## [Supplied material]
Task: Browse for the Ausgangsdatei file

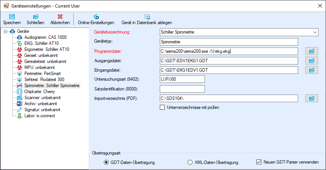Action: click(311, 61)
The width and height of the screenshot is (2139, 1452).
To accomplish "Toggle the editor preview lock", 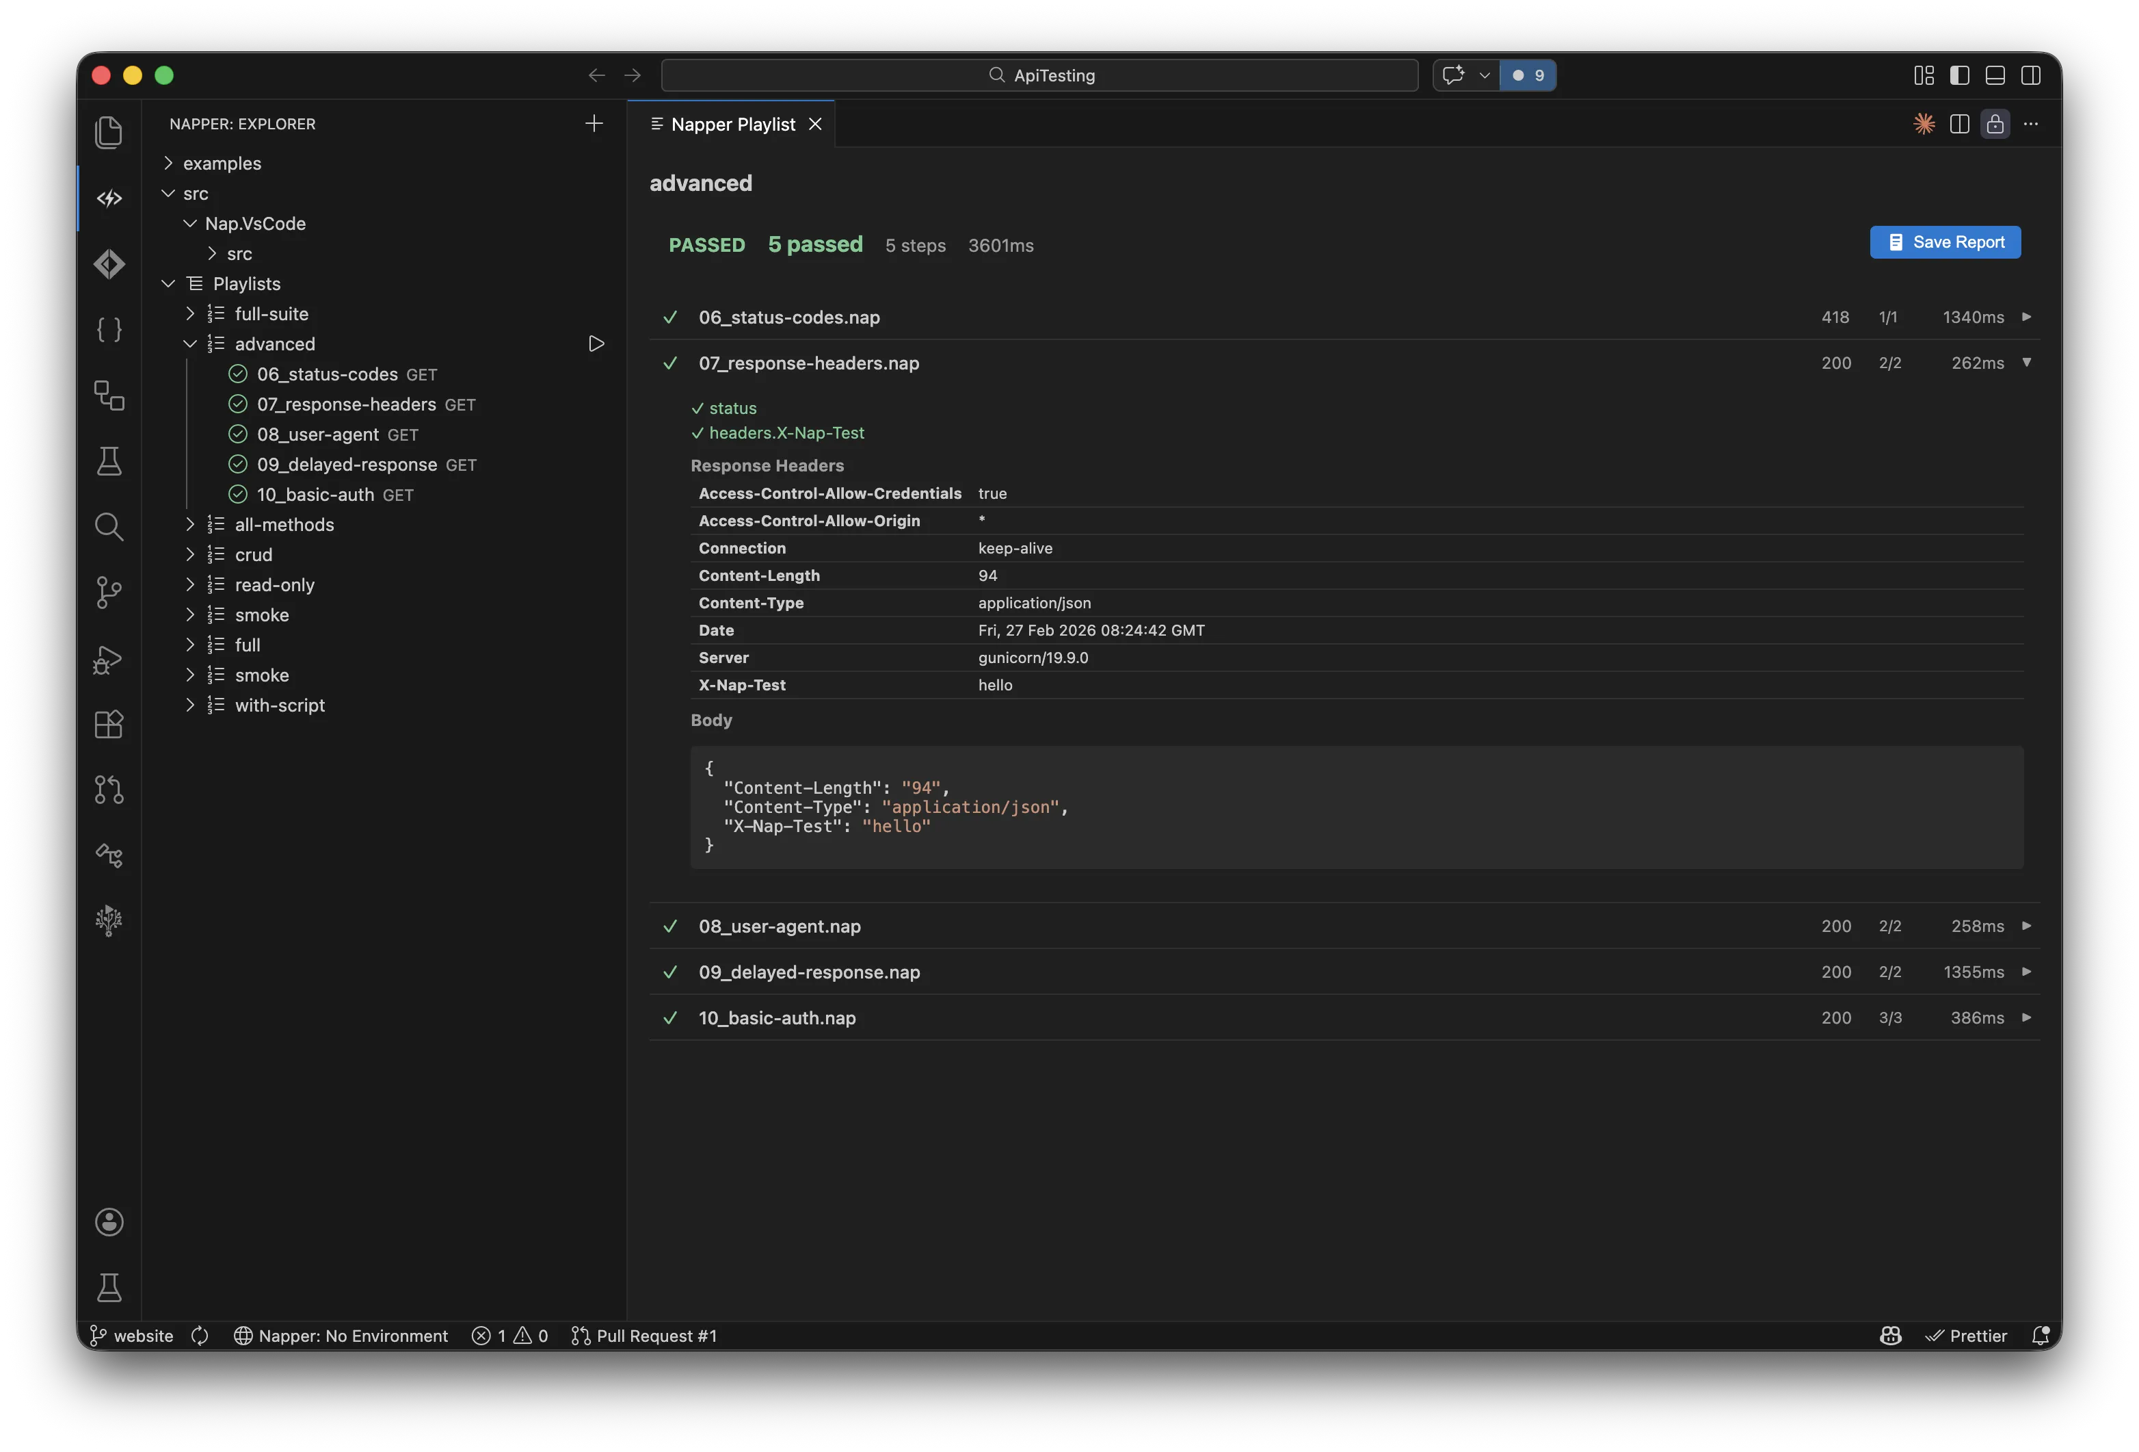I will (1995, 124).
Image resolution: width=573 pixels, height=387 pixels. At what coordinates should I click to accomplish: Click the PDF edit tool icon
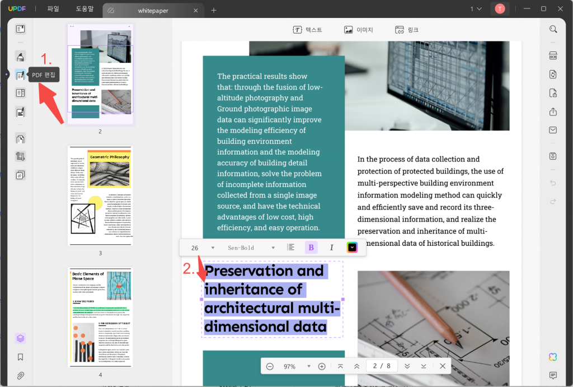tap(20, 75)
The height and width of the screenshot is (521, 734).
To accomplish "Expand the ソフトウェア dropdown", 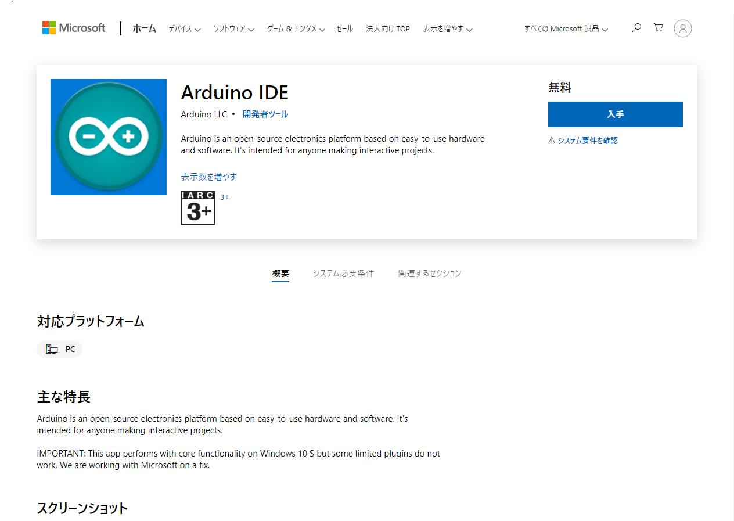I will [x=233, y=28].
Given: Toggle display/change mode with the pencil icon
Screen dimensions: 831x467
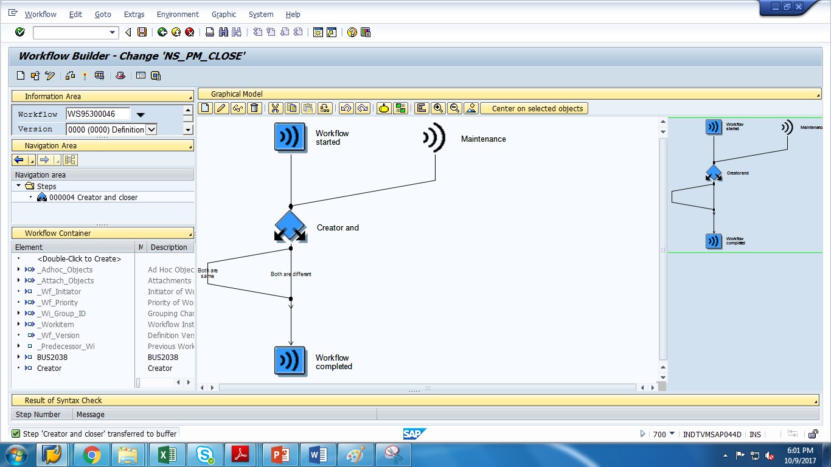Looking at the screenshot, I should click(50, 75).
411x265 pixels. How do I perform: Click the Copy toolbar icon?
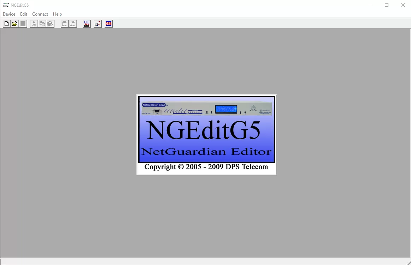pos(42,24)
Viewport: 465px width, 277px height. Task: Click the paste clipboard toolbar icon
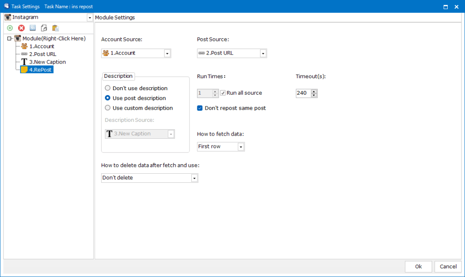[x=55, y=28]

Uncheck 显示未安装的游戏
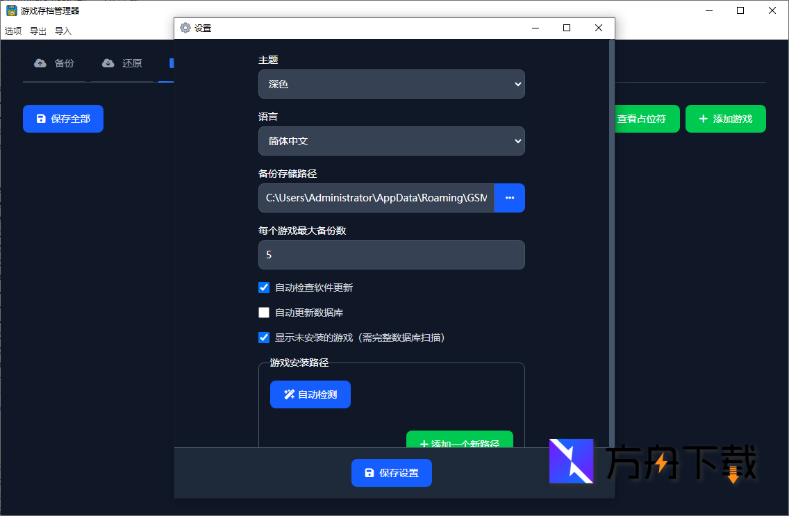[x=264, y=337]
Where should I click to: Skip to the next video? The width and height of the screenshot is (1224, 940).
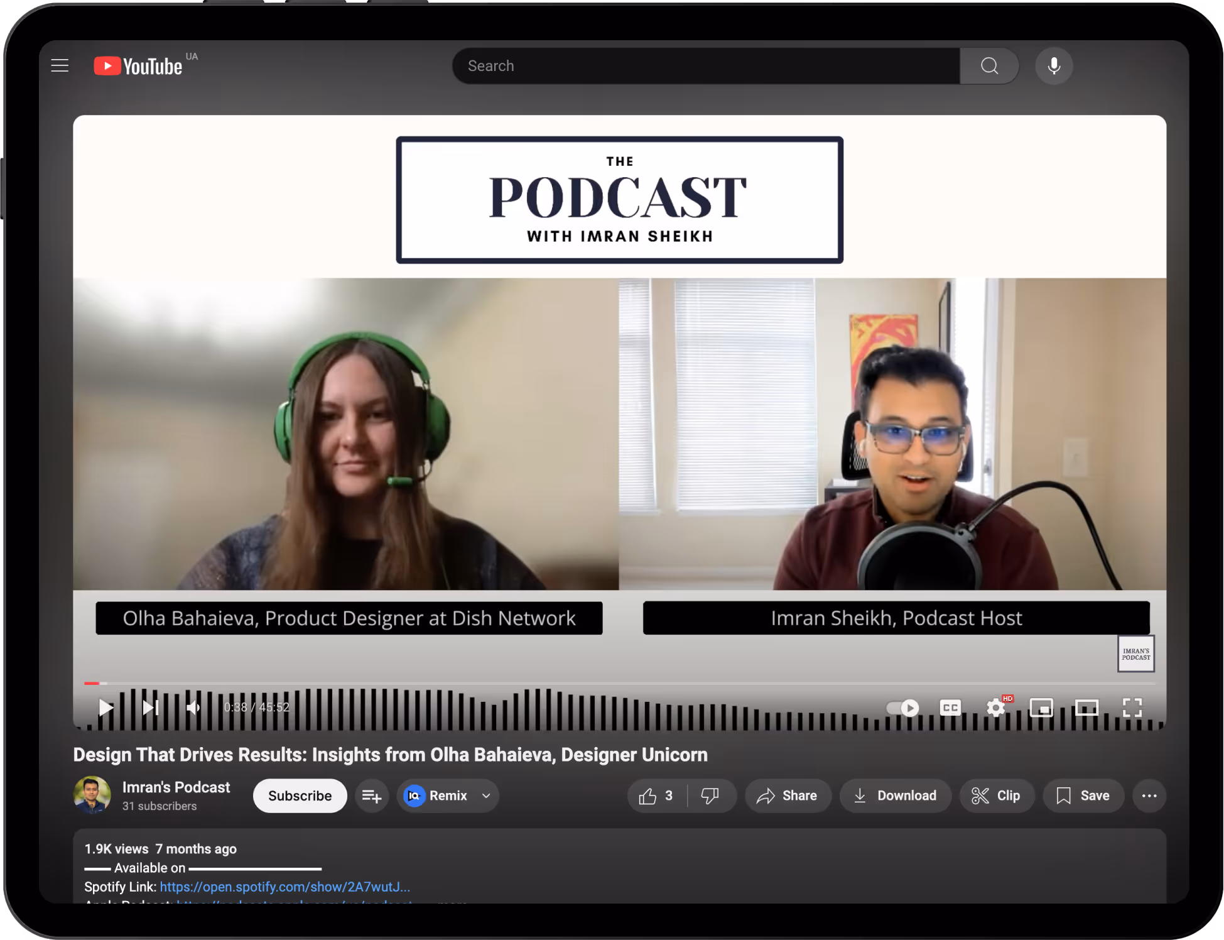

## [Requirement]
Which rows above contain the word "pixels"? Copy each one out whole.

## [Task output]
Image resolution: width=573 pixels, height=387 pixels. At what coordinates should I click to accomplish: Click the PDF edit tool icon
411x265 pixels. How do I perform: Click the Copy toolbar icon?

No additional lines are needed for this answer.